▸ **What you should do**: The response must contain every line from the records below that has "will".
_____
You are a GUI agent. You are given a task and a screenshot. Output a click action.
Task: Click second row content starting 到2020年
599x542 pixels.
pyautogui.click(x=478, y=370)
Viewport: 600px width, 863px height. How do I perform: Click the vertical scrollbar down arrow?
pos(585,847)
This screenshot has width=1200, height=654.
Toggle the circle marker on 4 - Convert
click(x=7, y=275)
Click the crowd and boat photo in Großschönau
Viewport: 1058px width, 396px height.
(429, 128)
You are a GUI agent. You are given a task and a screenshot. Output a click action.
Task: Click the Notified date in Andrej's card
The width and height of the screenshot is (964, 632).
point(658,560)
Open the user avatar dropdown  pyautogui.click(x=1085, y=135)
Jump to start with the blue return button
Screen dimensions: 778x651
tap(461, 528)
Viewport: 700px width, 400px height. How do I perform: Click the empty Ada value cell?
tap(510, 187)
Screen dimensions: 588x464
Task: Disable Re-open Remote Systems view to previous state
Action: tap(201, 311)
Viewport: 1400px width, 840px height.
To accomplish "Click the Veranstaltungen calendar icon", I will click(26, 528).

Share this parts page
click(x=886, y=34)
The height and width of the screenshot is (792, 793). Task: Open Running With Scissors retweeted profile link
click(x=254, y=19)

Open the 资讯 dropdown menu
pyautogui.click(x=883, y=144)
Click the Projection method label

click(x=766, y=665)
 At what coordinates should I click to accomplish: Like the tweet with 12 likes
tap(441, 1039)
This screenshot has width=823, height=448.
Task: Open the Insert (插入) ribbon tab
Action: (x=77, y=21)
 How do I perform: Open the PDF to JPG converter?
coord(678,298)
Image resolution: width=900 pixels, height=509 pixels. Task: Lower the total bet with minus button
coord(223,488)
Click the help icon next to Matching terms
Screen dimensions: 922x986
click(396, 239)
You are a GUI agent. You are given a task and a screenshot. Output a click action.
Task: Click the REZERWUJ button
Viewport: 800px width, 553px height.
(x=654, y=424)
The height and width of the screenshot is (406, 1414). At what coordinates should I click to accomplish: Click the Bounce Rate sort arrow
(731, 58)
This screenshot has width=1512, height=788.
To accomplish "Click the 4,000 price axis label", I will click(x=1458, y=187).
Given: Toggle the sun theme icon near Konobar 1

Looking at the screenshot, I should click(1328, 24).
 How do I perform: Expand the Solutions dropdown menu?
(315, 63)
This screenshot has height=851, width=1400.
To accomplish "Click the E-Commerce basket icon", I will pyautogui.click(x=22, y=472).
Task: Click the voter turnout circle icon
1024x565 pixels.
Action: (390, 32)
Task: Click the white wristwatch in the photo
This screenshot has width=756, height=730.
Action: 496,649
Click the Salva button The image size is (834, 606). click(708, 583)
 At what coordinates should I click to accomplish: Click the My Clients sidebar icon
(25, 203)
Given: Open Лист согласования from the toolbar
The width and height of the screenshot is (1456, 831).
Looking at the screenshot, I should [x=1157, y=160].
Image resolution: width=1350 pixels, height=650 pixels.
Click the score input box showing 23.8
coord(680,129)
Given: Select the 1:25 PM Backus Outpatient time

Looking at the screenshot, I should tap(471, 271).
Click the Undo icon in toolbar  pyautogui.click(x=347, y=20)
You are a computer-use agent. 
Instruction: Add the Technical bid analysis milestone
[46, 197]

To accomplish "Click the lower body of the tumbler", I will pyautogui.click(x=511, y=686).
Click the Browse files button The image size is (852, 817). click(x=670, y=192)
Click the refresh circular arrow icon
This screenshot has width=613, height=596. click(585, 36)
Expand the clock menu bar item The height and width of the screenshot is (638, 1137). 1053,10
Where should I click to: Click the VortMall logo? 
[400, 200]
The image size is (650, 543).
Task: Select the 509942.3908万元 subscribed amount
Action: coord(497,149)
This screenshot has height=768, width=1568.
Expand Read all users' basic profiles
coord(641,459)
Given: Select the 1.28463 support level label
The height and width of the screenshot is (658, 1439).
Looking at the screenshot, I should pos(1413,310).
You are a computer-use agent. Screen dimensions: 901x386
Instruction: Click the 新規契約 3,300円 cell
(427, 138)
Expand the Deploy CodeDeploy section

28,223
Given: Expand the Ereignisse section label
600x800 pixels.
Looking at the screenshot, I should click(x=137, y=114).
_____
▸ **Written response**:
To accomplish "Click the Veranstaltungen calendar icon", I will click(26, 528).
To accomplish "Click the 4,000 price axis label", I will click(x=1458, y=187).
To accomplish "Click the E-Commerce basket icon", I will pyautogui.click(x=22, y=472).
To accomplish "Click the lower body of the tumbler", I will pyautogui.click(x=511, y=686).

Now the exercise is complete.